--- TASK BRIEF ---
Revise the entries below that start with the line containing "The image size is (1456, 819). In" and end with the line containing "(1016, 742).". Replace "Saturday" with "Sunday" and leave everything else unchanged.
-- BEGIN ROWS --
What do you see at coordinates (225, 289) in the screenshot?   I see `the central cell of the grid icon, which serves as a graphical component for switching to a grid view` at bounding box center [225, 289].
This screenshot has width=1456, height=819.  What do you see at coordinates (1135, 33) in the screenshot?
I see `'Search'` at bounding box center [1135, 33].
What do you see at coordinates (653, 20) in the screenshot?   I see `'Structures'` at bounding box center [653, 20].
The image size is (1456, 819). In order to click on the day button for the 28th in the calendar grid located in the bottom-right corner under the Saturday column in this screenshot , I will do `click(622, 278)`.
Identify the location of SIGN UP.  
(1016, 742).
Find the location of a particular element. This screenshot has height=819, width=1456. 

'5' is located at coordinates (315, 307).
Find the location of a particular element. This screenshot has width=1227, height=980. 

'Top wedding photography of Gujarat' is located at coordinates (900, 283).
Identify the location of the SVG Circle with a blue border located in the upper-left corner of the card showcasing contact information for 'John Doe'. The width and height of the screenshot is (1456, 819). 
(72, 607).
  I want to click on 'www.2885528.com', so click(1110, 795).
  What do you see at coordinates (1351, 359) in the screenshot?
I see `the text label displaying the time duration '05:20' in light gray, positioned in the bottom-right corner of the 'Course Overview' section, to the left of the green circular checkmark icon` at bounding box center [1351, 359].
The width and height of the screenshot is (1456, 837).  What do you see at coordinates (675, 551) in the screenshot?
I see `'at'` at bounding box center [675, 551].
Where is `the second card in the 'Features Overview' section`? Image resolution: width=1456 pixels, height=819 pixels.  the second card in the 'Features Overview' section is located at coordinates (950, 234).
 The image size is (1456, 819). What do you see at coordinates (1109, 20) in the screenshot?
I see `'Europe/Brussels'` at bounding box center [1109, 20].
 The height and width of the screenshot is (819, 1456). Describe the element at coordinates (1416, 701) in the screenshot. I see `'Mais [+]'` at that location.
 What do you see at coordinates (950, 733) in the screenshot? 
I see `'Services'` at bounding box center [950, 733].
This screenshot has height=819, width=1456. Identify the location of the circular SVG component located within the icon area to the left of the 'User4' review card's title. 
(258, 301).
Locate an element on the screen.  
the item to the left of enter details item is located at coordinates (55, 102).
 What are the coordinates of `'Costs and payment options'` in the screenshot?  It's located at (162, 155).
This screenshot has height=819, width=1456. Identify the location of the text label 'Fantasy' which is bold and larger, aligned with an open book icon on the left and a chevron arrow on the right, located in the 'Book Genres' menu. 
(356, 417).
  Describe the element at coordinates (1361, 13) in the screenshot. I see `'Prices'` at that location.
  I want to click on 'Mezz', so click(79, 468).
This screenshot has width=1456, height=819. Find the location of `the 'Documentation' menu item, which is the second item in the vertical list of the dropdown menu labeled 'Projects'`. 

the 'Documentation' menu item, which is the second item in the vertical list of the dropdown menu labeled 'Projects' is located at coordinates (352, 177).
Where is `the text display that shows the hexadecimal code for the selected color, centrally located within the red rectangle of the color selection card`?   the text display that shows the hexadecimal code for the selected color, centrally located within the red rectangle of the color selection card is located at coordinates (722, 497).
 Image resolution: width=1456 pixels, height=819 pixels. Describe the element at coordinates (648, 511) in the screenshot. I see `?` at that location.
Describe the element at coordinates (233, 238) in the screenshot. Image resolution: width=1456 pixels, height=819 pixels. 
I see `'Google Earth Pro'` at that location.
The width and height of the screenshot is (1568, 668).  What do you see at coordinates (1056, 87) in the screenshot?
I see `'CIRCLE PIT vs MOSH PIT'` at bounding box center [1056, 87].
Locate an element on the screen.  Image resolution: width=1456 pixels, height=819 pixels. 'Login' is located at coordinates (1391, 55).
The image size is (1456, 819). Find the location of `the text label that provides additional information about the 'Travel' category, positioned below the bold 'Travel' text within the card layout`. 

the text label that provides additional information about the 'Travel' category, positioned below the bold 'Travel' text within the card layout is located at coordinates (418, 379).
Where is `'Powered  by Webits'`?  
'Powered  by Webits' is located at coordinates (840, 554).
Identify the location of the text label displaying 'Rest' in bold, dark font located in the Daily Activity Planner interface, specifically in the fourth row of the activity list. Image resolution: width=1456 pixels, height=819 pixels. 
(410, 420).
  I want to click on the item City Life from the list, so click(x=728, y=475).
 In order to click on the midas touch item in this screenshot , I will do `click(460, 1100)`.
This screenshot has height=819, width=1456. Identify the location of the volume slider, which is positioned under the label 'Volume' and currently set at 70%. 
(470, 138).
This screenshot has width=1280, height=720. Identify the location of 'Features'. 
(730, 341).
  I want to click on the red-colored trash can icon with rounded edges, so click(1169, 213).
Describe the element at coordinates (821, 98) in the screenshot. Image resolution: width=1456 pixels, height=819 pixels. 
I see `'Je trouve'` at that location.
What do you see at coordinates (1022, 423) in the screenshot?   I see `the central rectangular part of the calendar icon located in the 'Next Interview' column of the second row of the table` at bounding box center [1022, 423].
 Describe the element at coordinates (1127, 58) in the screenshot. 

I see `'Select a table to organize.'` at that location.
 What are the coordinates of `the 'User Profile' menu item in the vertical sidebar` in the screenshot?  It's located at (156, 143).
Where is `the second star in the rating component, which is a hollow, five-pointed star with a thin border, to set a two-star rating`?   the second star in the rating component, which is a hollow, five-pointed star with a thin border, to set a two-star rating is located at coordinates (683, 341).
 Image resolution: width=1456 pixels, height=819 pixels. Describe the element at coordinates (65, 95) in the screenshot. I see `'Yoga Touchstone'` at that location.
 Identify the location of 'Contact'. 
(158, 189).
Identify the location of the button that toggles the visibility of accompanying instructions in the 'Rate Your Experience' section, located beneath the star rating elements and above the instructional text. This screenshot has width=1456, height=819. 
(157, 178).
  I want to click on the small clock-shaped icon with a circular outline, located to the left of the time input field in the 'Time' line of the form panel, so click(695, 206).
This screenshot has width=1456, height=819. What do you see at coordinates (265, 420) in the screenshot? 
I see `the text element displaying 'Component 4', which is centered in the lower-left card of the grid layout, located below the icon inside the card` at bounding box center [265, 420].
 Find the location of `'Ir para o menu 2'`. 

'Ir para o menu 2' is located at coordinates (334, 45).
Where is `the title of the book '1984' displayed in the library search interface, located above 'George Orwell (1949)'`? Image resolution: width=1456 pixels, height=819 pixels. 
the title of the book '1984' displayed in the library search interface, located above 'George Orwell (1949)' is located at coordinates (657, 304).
-- END ROWS --
--- WRITTEN ANSWER ---
The image size is (1456, 819). In order to click on the day button for the 28th in the calendar grid located in the bottom-right corner under the Sunday column in this screenshot , I will do `click(622, 278)`.
Identify the location of SIGN UP.  
(1016, 742).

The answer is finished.